No one wants to admit it, but this situation is going to get worse – continually – as athletes continue to get bigger, faster, and stronger. The game is being played at a much greater tempo, which means that it’s that much harder for officials to keep up. Hence, the move several years ago to use three officials instead of two. Three, presumably, makes things better.
But has it? Three officials may see block/charge with more perspective, but it doesn’t change the fact that players take any kind of contact as an excuse to dramatize, or ‘flop’, thereby creating a situation where an official has to make an instant decision, not on contact itself, but to whether what he saw was real, or made up.
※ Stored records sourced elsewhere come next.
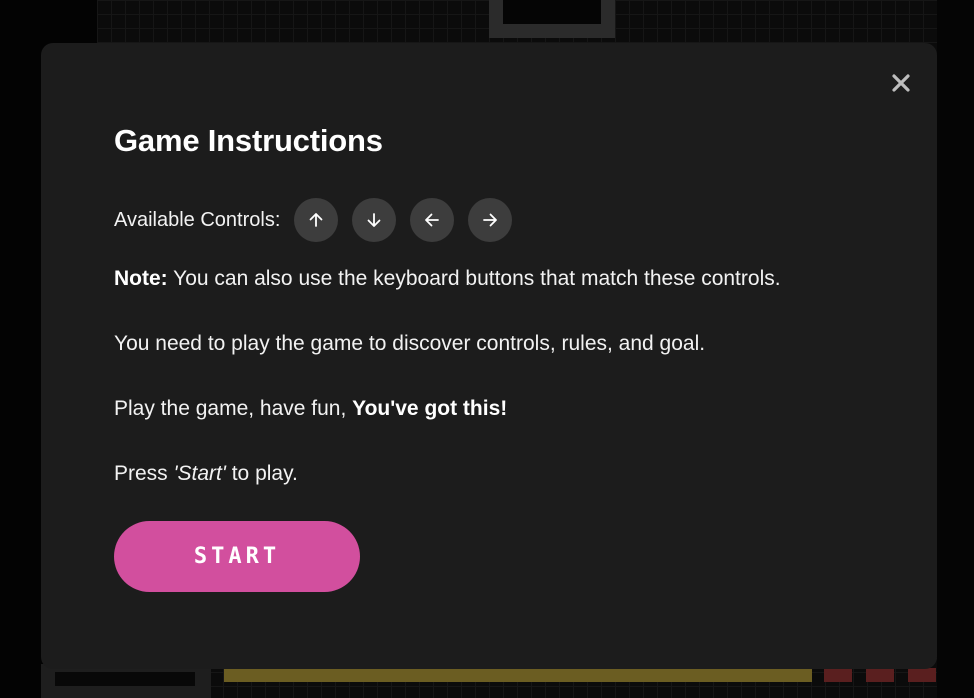  I want to click on control-up-button, so click(316, 220).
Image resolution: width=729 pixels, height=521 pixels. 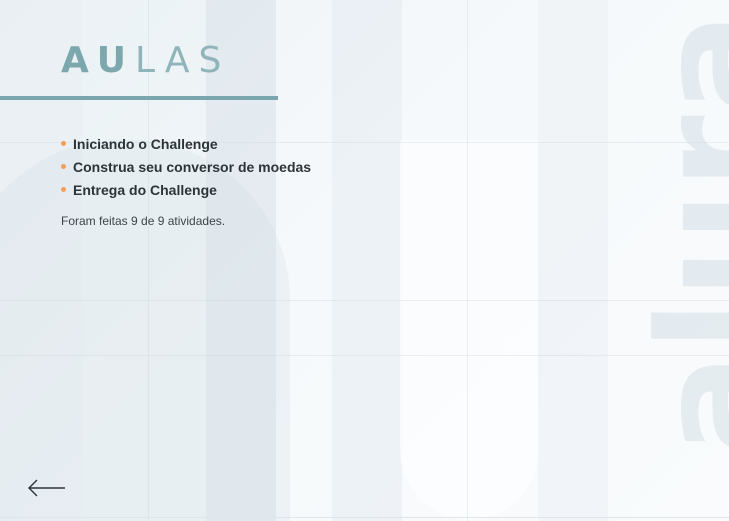 What do you see at coordinates (146, 144) in the screenshot?
I see `lesson-label: Iniciando o Challenge` at bounding box center [146, 144].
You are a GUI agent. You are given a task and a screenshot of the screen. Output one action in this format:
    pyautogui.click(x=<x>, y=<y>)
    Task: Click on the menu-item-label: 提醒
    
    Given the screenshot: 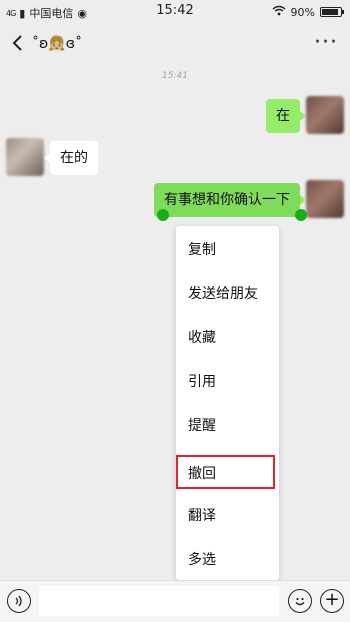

In large part, that’s what happened Thursday in Columbus, when Ohio State’s Justice Sueing backed into Wisconsin’s Tyler Wahl before halftime, Wahl went flying backwards wildly, and Sueing was assessed with the charging call. It was about the third such call in the half at that point, all of them against Ohio State, and Holtmann had seen enough. Later he said that official John Higgins had refused to talk with him, or explain (another modern excuse for misunderstanding between coaches and officials), and he was thereby ejected. At that point, it got really ugly for those who go to basketball games wanting to see grown men hug in a display of good will towards fellow man.
Post-game talk shows were riveted on the incident – who was at fault, Holtmann or John Higgins? But none of them addressed the real issue with what’s wrong with the game and its officials, and why it’s hard for anyone to understand.
And here it is. Coaches like it this way. They don’t want contact called. They want the game to be more athletic, because if they’ve got superior athletes they have an advantage. They don’t want the game to become a parade to the foul line, because that detracts from their advantage, as well the athletic attributes of the game – contact at the rim, contested dunks, and anything that might show up on Sports Center’s top plays. They want players to run and bang.
Hey…they actually brag about how physical it is in the Big Ten – that it’s not a place for the feint of heart!
Because of this officials bear the brunt of EVALUATING that contact, instead of CALLING contact. And evaluation is always going to be a matter of subjectivity.
But if you call more contact, and early in the game, players and coaches will adapt quickly. They have no choice. Either adapt or foul out. It might lead to less entertaining highlights, but it would certainly quell scenarios like Thursday night.
I sat at the end of the court during the game, adjacent to the Wisconsin bench, and players and Badger fans, alike, were aware of the mounting frustration on the court. There was actually talk of baiting calls, and eventually that’s what happened. When Higgins and associates finally did whistle it down, it was too little, and too late.
Again, basketball has made it impossible for officials to work the game with transparency, especially for those whose watch. Worse, veteran officials are leaving the game because they say the abuse from the stands is not worth it…not for $75 in high school. John Higgins, by the way, makes a thousand dollars, plus travel, so it probably is worth it at that level, but it still doesn’t address the degenerative flaw with basketball, and scenarios where players and coaches boil over.
Give an inch and humanity will always take a mile. They want it more physical and athletic? They got it, along with a by-product that was less-than-appreciated by members of ‘Buckeyes Nation’ Thursday.
People in the arena were talking as I left for the parking lot.
One: “embarrassing”.
Another: “there’s no excuse for that.”
I disagree, because I’d bet my house that neither of them ever experienced a competitive moment in their life. Emotion is not something you can turn on and off like tap water. And when the game and its rules are not transparent, the wrong kind of emotion is what you get.
Like it or not, you can’t have it both ways.
Like it or not, there is a way to fix it!